Last week I presented on a couple of topics at a harness racing officials conference in Atlantic Canada. It was an interesting get-together and I was happy to be a part of it. As most of you know, harness racing in that part of the world is much different than many others. A good purse is $1,500, and handle can be less than $20,000 a card. Because of these economics, many of the officials were attending, for the most part, on their own dime and time. And they came from all over the Maritime provinces – a lot having to take a day off of work (at their real jobs) for the Friday session.

At the end of a Q & A period, I turned the tables and asked the audience a question – Why do you do it?

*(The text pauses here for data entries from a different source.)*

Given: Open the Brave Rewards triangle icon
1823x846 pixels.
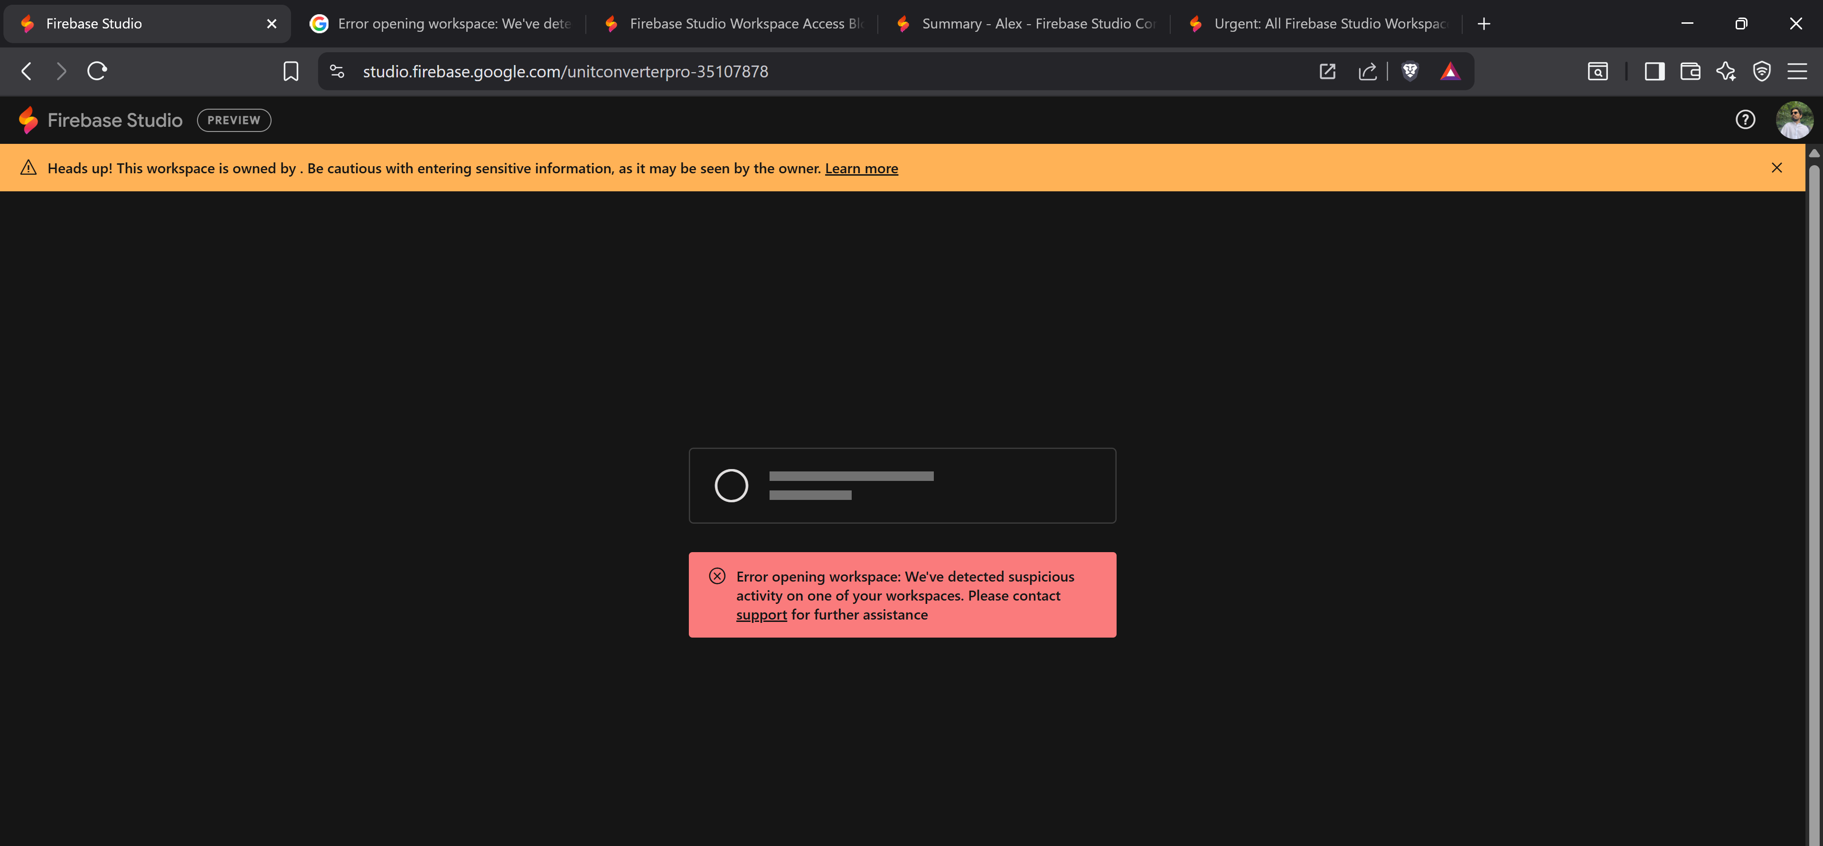Looking at the screenshot, I should 1450,71.
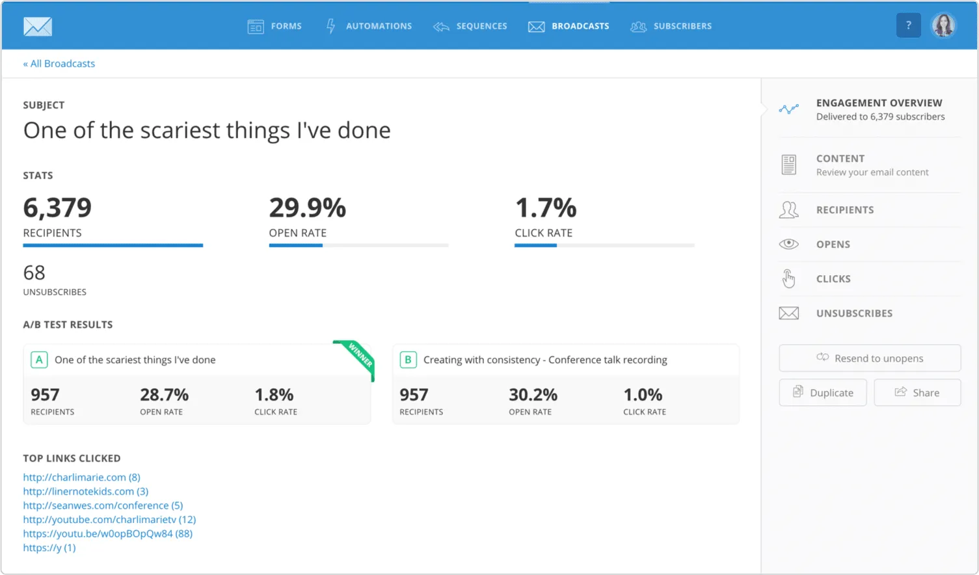Click the Unsubscribes envelope icon
979x575 pixels.
click(x=788, y=314)
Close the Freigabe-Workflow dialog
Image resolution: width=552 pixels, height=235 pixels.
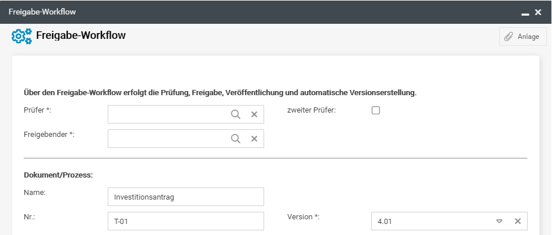[538, 12]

Why do you donate so much time (and money) to be a part of the sport year after year for seemingly so little in return?

For one gentleman from Cape Breton Island the answer was simple:

“The standardbred. It’s all about the horse.”

I looked at a lady in the third row; she was nodding. A man behind the Cape Breton attendee (who I think drives the starting car and does track work for an abbreviated meet) smiled knowingly.

Maybe this should not surprise me. I see it in many other parts of the world; at the Ohio fairs, in Northern Ontario, Alberta, and Indiana.

When I got home, I opened my browser and saw the headlines at Santa Anita. 19 horses have died since Christmas at the Southern California track. The story is a big one; it made the nightly news on U.S. networks, and was the lead story on radio shows for the morning drive.

While they’re trying to figure out why this is happening in such frequency, people are weighing in with some opinion. And the breakdown statistics cited are mind-boggling. On the new Santa Anita dirt track (during races alone, not counting training deaths), 2.51 out of every 1,000 starts has yielded a fatality since 2010.

Let’s put that into perspective using the grand old man of harness racing, Foiled Again.

Foiled Again raced 331 times in his illustrious, beautiful career. If Foiled was a thoroughbred, he’d have had an 83 per cent chance to be euthanized on the track. That’s not a misprint, 83 per cent.

If you told Ron Burke his prize charge had more than a four in five chance to not come home, he probably would’ve retired him a hundred years ago.

Foiled Again didn’t perish of course. He showed up Sunday at the Dan Patch Awards, at a hotel, surrounded by dozens and dozens of people, lights, music and cameras. And he didn’t bat an eye.

Meanwhile, I was reading about the tremendous mare from Down Under, Winx. Over the years she’s raced 30 times and won all 30; and she races quite a bit – once every three weeks or so. American race fans marvel at her longevity and the frequency in which she runs, because you rarely if ever see a horse race like that in the U.S.. In fact, for stud prospects, a four-race year could be considered taxing. And a week or so after a race, a quick three furlong blowout is commonplace in the training community to get a horse ready for his next one, which may or may not be within the next 45 days.

The workhorse standardbred would consider that schedule a trip to the horse Club Med.

I’ve owned many standardbreds, but don’t work with them. When I speak with people who do, there’s a common thread. Sure, individual complaints crop up – the horse won’t trot, he doesn’t try hard enough, he breaks for no reason – but there’s never a complaint about the breed.

Whether in Atlantic Canada, Akron, Ohio or Acton, Ontario, it’s the same thing – a massive respect for a remarkable breed. This industry never takes the standardbred for granted and everyone seems to know how fortunate they are. It might be the thing I like most about this sport.